Poco dopo i carabinieri giunsero sul posto, e la stessa Panarello vi si recò per il riconoscimento del cadavere, che risultò essere del figlio.

La madre della giovane vittima fu interrogata in Procura, e in seguito arrestata con l’accusa di omicidio e occultamento di cadavere.

L’autopsia stabilì che il piccolo Loris Stival era morto tra le 8.30 e le 10 del 29 novembre, per strangolamento. Le indagini seguenti stabilirono che l’arma del delitto erano delle fascette di plastica.

La madre si è dichiarata innocente, partecipando a numerose trasmissioni televisive per raccontare le sue versioni dei fatti.

Racconti che sono variati molto nel tempo. Inizialmente la madre aveva raccontato che il bambino non voleva andare avanti, e i suoi capricci avevano scatenato una reazione negativa da parte sua. Successivamente la donna raccontò che mentre lei era distratta, il figlio si era autostrangolato giocando con le fascette.
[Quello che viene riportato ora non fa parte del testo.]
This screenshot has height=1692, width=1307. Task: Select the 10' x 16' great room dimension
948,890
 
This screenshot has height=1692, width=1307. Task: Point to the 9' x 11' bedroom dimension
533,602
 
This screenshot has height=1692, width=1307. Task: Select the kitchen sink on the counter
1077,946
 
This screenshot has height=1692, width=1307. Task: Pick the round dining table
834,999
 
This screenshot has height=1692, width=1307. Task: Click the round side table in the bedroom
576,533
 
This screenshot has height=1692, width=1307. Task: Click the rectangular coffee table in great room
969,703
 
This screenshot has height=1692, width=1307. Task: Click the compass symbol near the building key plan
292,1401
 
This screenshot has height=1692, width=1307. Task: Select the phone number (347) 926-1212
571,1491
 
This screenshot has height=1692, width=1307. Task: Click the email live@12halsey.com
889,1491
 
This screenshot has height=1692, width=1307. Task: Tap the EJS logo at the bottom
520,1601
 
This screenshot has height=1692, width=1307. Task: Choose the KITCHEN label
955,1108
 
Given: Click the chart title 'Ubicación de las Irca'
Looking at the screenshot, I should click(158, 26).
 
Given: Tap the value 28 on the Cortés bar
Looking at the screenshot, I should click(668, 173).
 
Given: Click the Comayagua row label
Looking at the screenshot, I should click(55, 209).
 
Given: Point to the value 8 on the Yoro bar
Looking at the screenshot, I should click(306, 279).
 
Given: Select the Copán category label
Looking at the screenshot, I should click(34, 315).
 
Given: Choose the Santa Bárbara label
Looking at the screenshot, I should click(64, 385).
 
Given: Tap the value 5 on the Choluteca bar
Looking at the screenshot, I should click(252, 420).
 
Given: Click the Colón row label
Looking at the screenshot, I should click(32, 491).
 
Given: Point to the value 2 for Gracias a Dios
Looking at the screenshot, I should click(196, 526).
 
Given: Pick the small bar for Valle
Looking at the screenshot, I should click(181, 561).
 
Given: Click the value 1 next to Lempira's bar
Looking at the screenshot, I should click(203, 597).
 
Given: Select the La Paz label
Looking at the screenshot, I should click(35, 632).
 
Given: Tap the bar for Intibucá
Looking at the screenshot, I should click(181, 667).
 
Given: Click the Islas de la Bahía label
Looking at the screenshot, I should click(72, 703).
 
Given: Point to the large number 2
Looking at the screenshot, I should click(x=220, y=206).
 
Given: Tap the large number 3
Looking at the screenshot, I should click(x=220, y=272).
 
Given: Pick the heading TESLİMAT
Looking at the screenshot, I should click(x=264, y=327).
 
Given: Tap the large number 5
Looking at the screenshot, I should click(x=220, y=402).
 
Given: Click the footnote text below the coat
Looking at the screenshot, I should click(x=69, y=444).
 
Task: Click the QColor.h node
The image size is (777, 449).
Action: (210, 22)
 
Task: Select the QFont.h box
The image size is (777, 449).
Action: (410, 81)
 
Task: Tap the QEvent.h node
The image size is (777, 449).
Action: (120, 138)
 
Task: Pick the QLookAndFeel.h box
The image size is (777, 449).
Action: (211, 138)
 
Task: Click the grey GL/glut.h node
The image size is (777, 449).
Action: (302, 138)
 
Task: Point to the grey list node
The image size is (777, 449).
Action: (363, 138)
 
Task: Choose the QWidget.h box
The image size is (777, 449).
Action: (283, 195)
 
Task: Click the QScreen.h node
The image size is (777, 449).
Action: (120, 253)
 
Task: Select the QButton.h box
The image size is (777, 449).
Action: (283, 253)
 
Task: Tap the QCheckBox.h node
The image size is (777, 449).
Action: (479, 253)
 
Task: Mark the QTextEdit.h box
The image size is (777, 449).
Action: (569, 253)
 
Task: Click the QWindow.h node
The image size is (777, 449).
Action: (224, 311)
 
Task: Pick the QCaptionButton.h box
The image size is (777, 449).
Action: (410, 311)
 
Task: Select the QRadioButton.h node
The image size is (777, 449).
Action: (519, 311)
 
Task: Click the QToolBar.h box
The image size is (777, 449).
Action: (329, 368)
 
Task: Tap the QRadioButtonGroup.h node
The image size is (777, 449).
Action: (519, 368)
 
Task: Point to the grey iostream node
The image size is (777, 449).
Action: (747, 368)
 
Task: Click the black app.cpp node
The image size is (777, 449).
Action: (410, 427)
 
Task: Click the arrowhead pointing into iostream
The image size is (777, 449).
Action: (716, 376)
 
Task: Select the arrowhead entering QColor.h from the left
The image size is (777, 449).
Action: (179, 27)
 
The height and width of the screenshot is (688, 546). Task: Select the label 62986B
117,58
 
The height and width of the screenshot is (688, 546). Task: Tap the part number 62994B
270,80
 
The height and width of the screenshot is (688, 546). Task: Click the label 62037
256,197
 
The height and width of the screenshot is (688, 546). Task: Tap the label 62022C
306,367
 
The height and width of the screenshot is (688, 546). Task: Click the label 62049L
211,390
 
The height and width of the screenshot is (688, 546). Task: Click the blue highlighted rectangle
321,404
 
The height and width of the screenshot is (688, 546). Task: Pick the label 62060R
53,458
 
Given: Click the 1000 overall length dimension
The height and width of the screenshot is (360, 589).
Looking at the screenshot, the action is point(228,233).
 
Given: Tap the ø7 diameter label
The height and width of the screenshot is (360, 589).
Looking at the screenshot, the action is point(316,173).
Udite le urla, la madre avrebbe tentato di soccorrere il figlio, ma era troppo tardi e allora, temendo la reazione del marito, avrebbe caricato il figlio morto in macchina per gettarlo nel canalone in cui fu ritrovato.

L’anno successivo la versione di Veronica Panarello cambia ulteriormente: la donna racconta che Loris fu ucciso dal nonno paterno, con il quale lei aveva avuto una relazione. Il bambino era stato ucciso perché aveva scoperto la relazione. Il nonno del bambino si è sempre difeso dalle accuse, definendole calunnie.

L’iter del processo

Il 17 ottobre 2016, a seguito del processo con rito abbreviato condizionato a perizia psichiatrica richiesto dall’Avvocato Francesco Villardita,Veronica Panarello viene condannata dal Tribunale di Ragusa a 30 anni di carcere per l’omicidio del figlio.

Il tribunale ha disposto anche il regime di libertà vigilata per cinque anni e il risarcimento delle parti civili riconosciute: 350 mila euro al marito e 100 mila euro a ciascuno dei suoceri.

Secondo il Gup Andrea Reale, non si è trattato di omicidio premeditato, bensì un “dolo d’impeto, nato dal rifiuto del bambino di andare a scuola quella mattina e dal diverbio nato con la madre, il contenuto è conosciuto soltanto all’imputata, dettato da un impulso incontrollabile, da uno stato passionale momentaneo della donna”.

Si è trattato, secondo i giudici, di “figlicidio per vendetta, successivamente ribattezzato sindrome di Medea”.

La donna è stata definita, dal tribunale del riesame “lucidissima assassina”, con una condotta “deplorevole, reiteratamente menzognera, calunniosa e manipolatrice”.

Il 5 luglio 2018 la Corte d’assise d’appello di Catania è stata chiamata a pronunciarsi in secondo grado, confermando la condanna a 30 anni.